There are already five LNG terminals in the United States and five more are under construction, according to Bill Cooper, executive director of the Center for Liquefied Natural Gas. As many as 44 new terminals have been proposed in the United States, Cooper said. Many of these will never be built, but there should be at least another two to nine terminals under construction by 2025, he said, and new terminals would require smaller lines to connect them to interstate pipeline grids.
There also are a few wild cards to consider.
Legislation currently under consideration could call for extensive sequestration of carbon emissions by 2020, Terry D. Boss, senior vice president of environment, safety and operations at INGAA, said. "And that means the infrastructure would have to be up and running by then."
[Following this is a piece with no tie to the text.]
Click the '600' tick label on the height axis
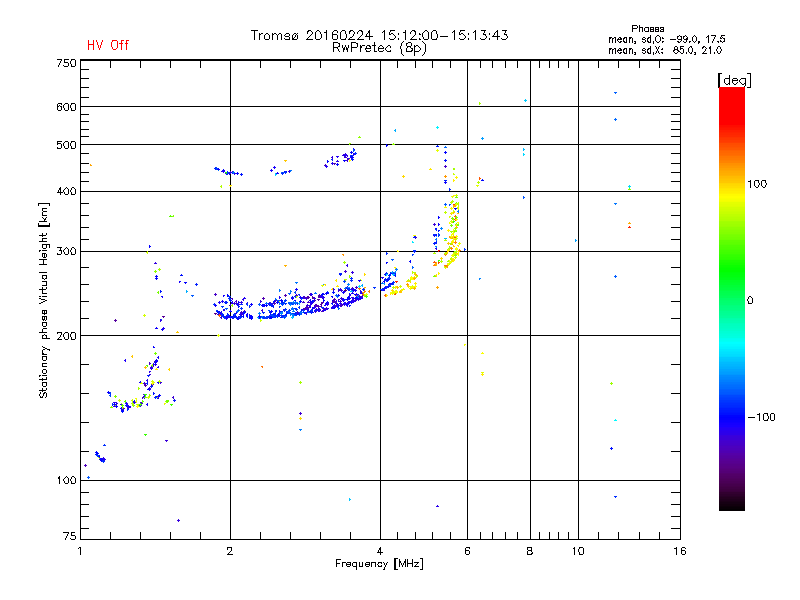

If sequestration legislation were passed, requiring the capture and storage of carbon dioxide to prevent it entering the atmosphere, it could mean a whole new set of massive pipeline projects to transmit carbon dioxide (CO2) to sequestration sites, Boss said. But others cautioned that such projects are highly speculative and years down the road.
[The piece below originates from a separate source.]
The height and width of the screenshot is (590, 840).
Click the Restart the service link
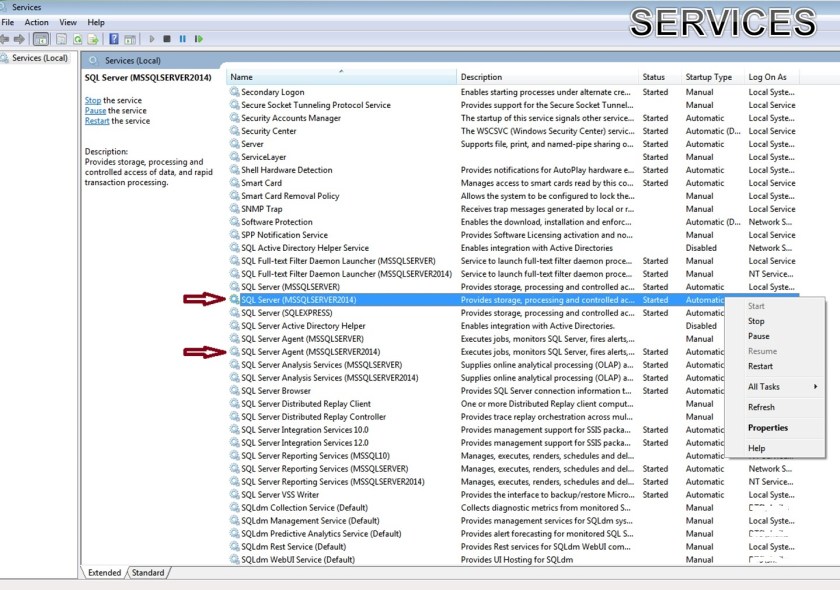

As for the longitudinally submerged arc-welded (LSAW) pipe vs. helically submerged arc-welded (HSAW) pipe debate, most big energy transmission companies remained tightlipped.
LSAW pipe generally has been preferred for transporting high-pressure gas due to the length of its weld seam, which is shorter than HSAW. However, it is argued that advancements in welding technology have put the two types of pipe on nearly equal footing.
Rockies Express Pipeline LLC, a joint venture between Kinder Morgan Energy Partners LP, Sempra Pipelines & Storage (a subsidiary of Sempra Energy) and ConocoPhillips, Houston, declined to comment, as did the parent companies.
But the U.S. Transportation Department's Pipeline and Hazardous Materials Safety Administration in July 2006 granted Houston-based Rockies Express Pipeline waivers on certain safety regulations for steel pipe used in the project, according to the Federal Register. The rules also include provisions for stepped-up inspection. The move should open more market share to HSAW line pipe, several sources said,
"Are we lowering the safety factor, or has spiral-weld (pipe) just gotten that much better," Jorge Woldenberg, president and chief executive officer of distributor and trader Corpac Steel Products Corp., Miami, asked. "I don't think anyone has answered that question in black and white."